ALL in for AFRICA ’17 by Seth “Braveheart” Hamilton
Gambian student practices taking Seth’s back during an MMA seminar in AfricaStudents in The Gambia pumped after a MMA training seminar with American pro-fighter Seth Hamilton. All In For Africa 2016 already set the bar high, and it seemed impossible to top. However, the trip this year achieved some new high points in terms of both impact and experience. Seth Hamilton, Pro-MMA fighter, took two of his students from East St. Louis to Senegal and Gambia. They broke new ground in the Gambia and trained athletes in new gyms and other locales, including two seminars on the beach in Dakar! There were even fighters who traveled all the way from St. Louis, Senegal for the seminar. They taught over 400 local fighters between both countries!!

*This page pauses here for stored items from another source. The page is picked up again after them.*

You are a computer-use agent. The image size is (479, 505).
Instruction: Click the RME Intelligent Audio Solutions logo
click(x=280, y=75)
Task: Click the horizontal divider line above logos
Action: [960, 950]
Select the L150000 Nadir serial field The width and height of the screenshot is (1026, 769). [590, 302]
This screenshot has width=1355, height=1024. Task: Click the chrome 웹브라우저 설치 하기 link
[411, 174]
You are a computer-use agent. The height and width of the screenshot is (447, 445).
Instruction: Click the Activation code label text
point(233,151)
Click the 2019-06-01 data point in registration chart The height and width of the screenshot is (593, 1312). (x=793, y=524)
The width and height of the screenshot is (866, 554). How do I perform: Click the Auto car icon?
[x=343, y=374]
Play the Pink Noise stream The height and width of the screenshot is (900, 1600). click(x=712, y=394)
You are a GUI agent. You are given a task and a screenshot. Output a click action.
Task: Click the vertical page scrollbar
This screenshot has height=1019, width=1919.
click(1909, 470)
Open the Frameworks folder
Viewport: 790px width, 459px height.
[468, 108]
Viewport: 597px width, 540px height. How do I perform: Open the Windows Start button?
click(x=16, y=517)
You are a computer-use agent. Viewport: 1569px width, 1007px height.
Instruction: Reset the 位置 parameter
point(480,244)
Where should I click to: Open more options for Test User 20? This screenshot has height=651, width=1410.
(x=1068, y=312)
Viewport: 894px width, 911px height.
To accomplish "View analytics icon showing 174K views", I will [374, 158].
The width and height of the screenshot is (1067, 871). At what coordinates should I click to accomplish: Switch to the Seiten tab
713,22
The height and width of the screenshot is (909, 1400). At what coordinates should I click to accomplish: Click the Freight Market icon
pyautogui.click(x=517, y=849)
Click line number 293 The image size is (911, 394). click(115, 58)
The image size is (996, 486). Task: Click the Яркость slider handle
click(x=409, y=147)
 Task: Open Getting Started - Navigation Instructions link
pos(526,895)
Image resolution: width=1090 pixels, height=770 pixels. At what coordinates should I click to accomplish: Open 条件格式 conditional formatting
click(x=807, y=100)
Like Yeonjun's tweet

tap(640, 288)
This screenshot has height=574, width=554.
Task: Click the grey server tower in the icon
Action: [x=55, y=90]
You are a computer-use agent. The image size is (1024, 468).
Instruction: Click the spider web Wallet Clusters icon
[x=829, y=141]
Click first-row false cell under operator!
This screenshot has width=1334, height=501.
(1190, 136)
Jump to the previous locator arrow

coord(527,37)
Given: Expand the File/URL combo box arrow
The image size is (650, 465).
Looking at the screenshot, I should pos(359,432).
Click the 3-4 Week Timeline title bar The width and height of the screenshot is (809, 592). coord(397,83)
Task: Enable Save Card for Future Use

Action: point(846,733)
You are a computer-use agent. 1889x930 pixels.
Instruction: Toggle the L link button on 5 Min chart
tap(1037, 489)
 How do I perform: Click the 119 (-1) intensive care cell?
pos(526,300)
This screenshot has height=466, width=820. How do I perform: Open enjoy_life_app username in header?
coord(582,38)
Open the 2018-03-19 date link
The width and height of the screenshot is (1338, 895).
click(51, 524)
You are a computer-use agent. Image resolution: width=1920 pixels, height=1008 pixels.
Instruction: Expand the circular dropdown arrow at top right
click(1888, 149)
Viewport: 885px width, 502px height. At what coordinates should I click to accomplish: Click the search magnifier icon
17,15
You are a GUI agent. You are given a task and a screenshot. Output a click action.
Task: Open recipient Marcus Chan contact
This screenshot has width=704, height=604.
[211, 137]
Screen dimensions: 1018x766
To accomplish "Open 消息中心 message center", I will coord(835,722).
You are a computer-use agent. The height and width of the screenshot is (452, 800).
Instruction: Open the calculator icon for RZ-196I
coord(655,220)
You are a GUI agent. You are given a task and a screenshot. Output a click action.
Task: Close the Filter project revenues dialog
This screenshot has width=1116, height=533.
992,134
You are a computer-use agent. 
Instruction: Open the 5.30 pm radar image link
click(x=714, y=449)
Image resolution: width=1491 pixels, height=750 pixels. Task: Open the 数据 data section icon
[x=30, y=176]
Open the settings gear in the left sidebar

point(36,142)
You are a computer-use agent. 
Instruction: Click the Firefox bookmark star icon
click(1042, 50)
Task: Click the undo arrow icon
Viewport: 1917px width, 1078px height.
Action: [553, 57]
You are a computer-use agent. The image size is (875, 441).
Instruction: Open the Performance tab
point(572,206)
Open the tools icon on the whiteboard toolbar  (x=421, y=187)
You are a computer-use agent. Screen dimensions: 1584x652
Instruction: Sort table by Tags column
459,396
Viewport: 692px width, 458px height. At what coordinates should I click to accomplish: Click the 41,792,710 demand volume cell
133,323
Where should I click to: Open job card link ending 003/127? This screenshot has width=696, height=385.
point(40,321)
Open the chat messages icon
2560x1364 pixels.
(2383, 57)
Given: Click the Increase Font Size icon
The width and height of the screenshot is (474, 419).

It was great for them to reconnect with the friends they had made last year in Dakar. Bouba even showed them his b-boy skills, teaching them some break dance moves. It was impressive to see how everybody’s fighting skills and technique had advanced in the last year. These guys are beasts!! The AIFA team stayed in the same beach side house and enjoyed the food at Brioche Doree. They revisited several gyms from 2016 and got to see Goree Island as well where they saw the slave houses and the slavery museum, gaining a deeper understanding of one of human history’s most profound tragedies. One of their final seminars was a beach seminar with boys, girls, men, and women. It was with a group of martial artists working together to promote martial arts in the country. There were people from most arts represented giving brief seminars on the different techniques from the plethora of teachers with diverse martial arts pedigrees. “It was organized by one of the LHI coordinators in Senegal, and it was amazing to see so many schools working together after watching gyms work to undermine each other as I have trained, taught, and fought around the world. There is real unity on the ground in this movement, and it shows in how it is growing!!!” Seth remarked. Just getting to Gambia was an adventure in itself. The AIFA squad took a car to the border. From the garage to customs, they rode on some motorcycles. After Customs where they met Luc Paziaud, LHI Gambia project manager, head of the national judo federation, and ecologist extraordinaire, they went to the ferry to cross the river into Banjul. On the crowded ferry one peers off at the river delta filled with fishing boats and possibly dolphins below the sunset. They then took a van from Banjul to Alpha Male gym to get to work with the fighters.
“The fighters were tough! My team was surprised by the natural skills of the Gambians” – Seth Hamilton
Pro-MMA fighter demos taking his opponent’s back on a beach in AfricaThe first night was 3 hours of kick boxing. They then went into to the jungle home and reptile farm of Luc’s family in the Gambian bush on the Casamance border of Senegal. They slept to a nocturnal serenade of African frogs. They woke up and went to go learn to catch the wide array of African reptiles including baby crocodiles, monitor lizards, chameleons, green and grey snakes, rock pythons, a Burmese python (HUGE!), and we finished with spitting cobras (Totally optional). They then went back to the gym in the evening for a 3-hour grappling seminar with the fighters. There were even more people this time. The Gambian fighters were still very new to the ground game, but they caught on fast!
“We can’t wait either for the new experiences and to see old friends again” – Seth Hamilton
The next day the team went from the farm to the beach. It was a 10-minute walk, and it was fun to walk the jungle path out to the ocean. They swam in the waves before proceeding to the rock pools where went crab fishing, catching large blue and black crabs that were then cooked and eaten for dinner that evening. They went back to the gym to give their final seminar. Three more hours of grappling, and AIFA’s trio had made a lot of new friends. It is fascinating how martial arts can bind people. They returned at night to eat the crabs and some fresh African cuisine from Luc’s wife. She even taught them how to make the bread African style. The team then made the journey back to Dakar, via the same process by which they came. This time they were greeted by a beautiful ocean sunrise on the ferry and told that next year of Luc’s plan go into the mangroves to catch crocodiles.